Friday, July 10, 2009

I THINK I'M BACK


I have not posted nor visited anyone for so long that I am not even sure where to start.... It may or may not be evident to some that I have relapsed. Tomorrow will be one whole week since I used anything, I am not yet sure how I feel about being newly sober again. I officially relapsed one year ago on Christmas day with my daughter and her then boyfriend. Yup, you heard right the insanity of using was already in full force before I smoked that first joint. The rest as they say is history... I smoked then I drank and then went back to sniffing the powder....It got worse and worse and quickly, and I am here to tell you there just ain't no gettin better... while using.

I was reading some of my older posts and I began to realize how little has actually changed in my life since then. For example I am still filled with the feeling that maybe there just is something in me that is so flawed, so horribly bad, so unfixable that I may never fully recover. I also realized that my child, who is now almost eightteen-how the heck did THAT happen-is still just as angry and just as disrespectful to me as she ever was. And also how powerless I am to do anything to change/fix/take care of her at this point in my life, but I can once again attempt to change/fix/take care of self and hopefully be able to share again , at least here for now....

Earlier this week my child and I had another famous fight, although I believe I have handled her outbursts better than in the past, she has apparently upped the ante in this war of ours.
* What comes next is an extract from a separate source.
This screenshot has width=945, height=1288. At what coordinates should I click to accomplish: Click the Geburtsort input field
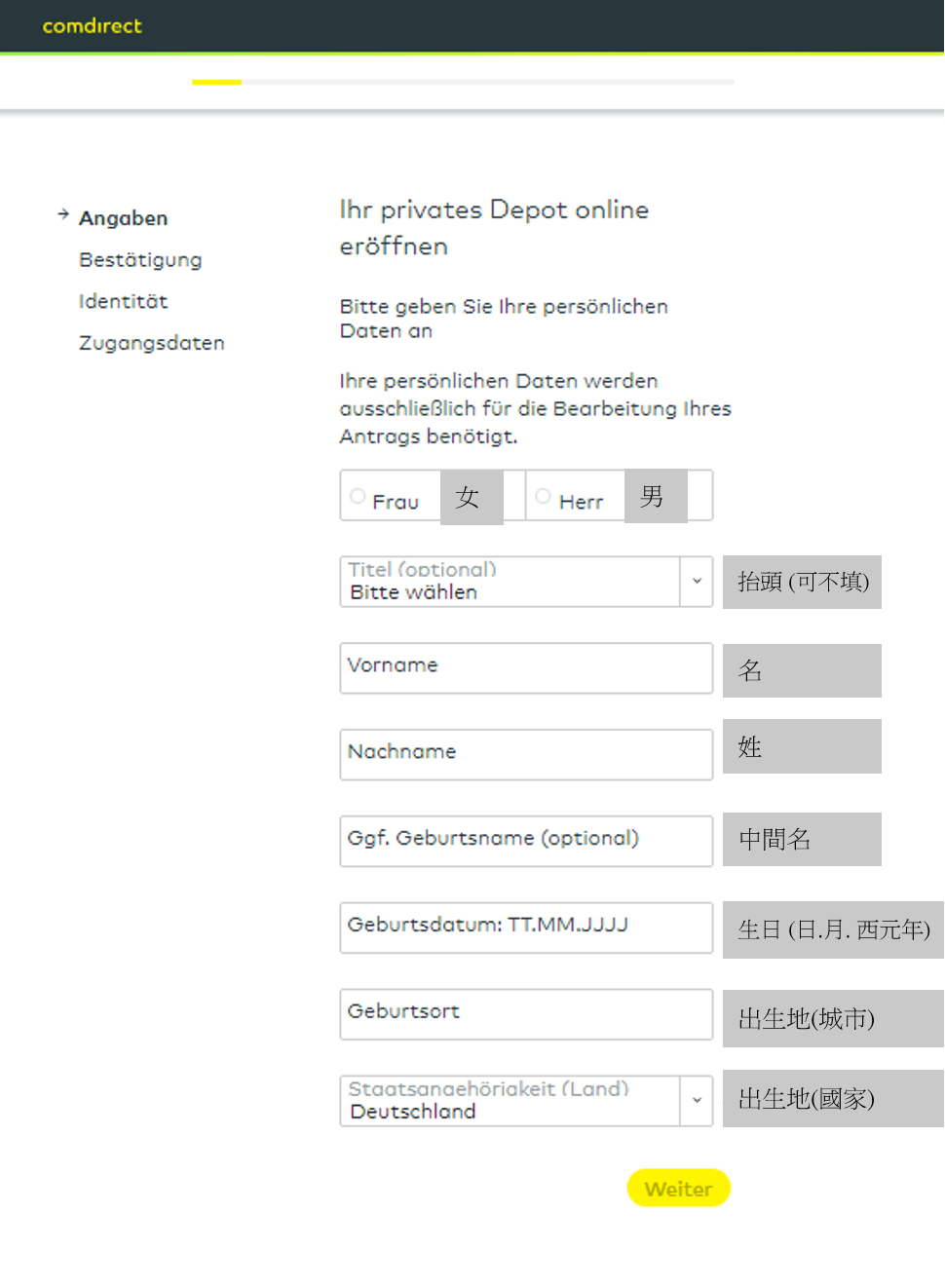click(x=526, y=1014)
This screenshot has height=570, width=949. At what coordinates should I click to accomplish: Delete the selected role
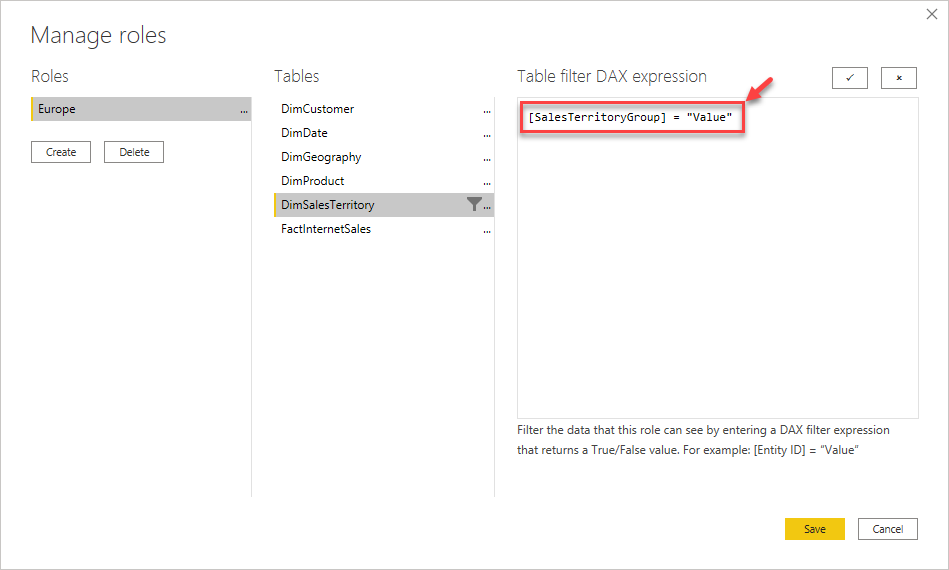(134, 152)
If I do not run/jump/hide/give in, she gets violent and fast. When she hit me last week, the neighbors called the cops and of course I became the bad guy...if only I had "got out of" her face, she said she wouldn't have hit me, if I had shut the f up, she wouldn't have hit me, if I had continued to allow her and her new 23 yr old boyfriend to live for free in my basement, smoking dope and drinking alcohol, and coming and going as they please, she wouldn't have hit me...but I didn't and so I got hit, hard, twice in the head and shoved down to the stairs and left my arm bruised and my self esteem completely deflated.

With help I managed to get her out of my house, I spoke to the police and -of course- refused to press charges, again, because in some way I still believe that yes, it IS all my fault and yes I do deserve to get hit and be so disrespected. To further prove my point to myself I then proceeded to cut up my arm in a half-assed attempt at suicide and take a handful of pills to help me sleep/die- which of course didn't work on any level, unless I was trying to make myself feel even worse, and on that I did great.
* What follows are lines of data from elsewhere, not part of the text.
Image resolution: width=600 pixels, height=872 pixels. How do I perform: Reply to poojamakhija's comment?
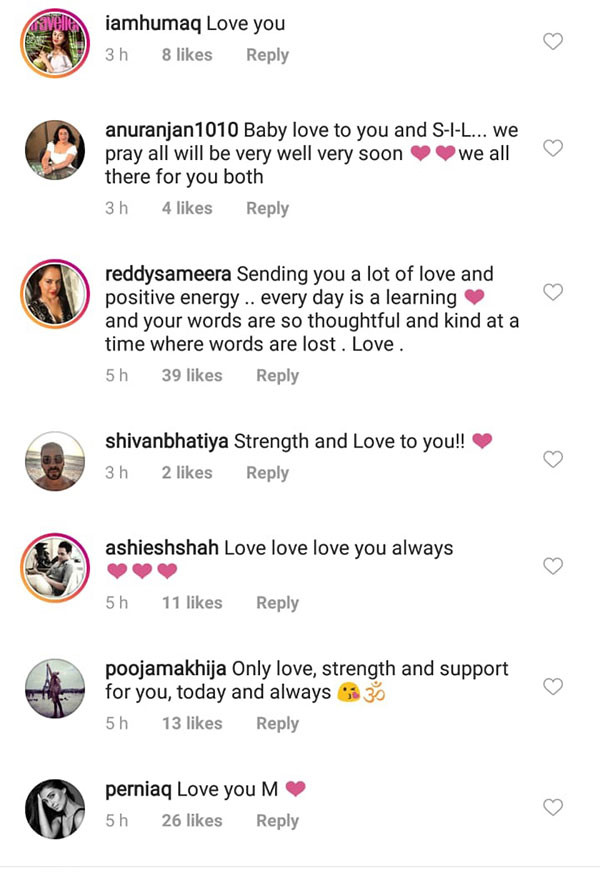[277, 724]
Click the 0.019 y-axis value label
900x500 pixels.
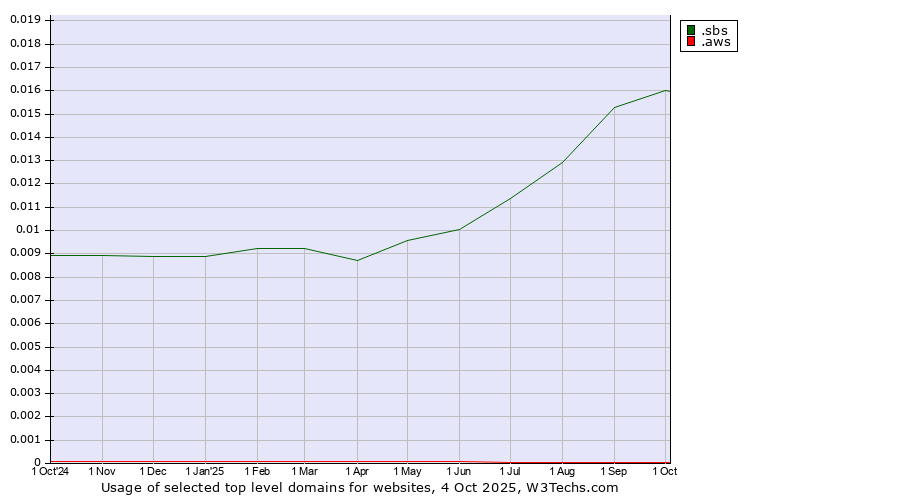25,20
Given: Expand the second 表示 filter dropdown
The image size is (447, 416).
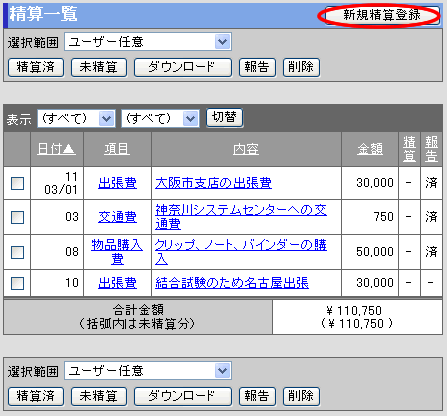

I know from many years of going to AA that if I am to recover I need to be totally honest, and that has been difficult for me to do, my opinion of honesty depends on how I feel that day or who I am speaking to, I have learned that honesty is a double edged sword. People say they want honesty, until they get it. Like the horrible way I feel the need to physically hurt myself in a vain attempt to transfer the pain on my insides to the outside where... I dunno, you can see how scarred I am? so you can see how ugly I really am? so my inside pain is visible?

I have wanted to just not be here anymore I have wanted to go to sleep and just not wake up again. I feel like I am not needed here anymore. My daughter is grown (almost) I have no job, no friends and no family contact. I do not remember a time when I have felt more alone, more hurt, or more confused of what it is I am meant to do with my life.... I am very unhappy today, I may feel better tomorrow, I may not. But I am by His grace, sober today and that is a start.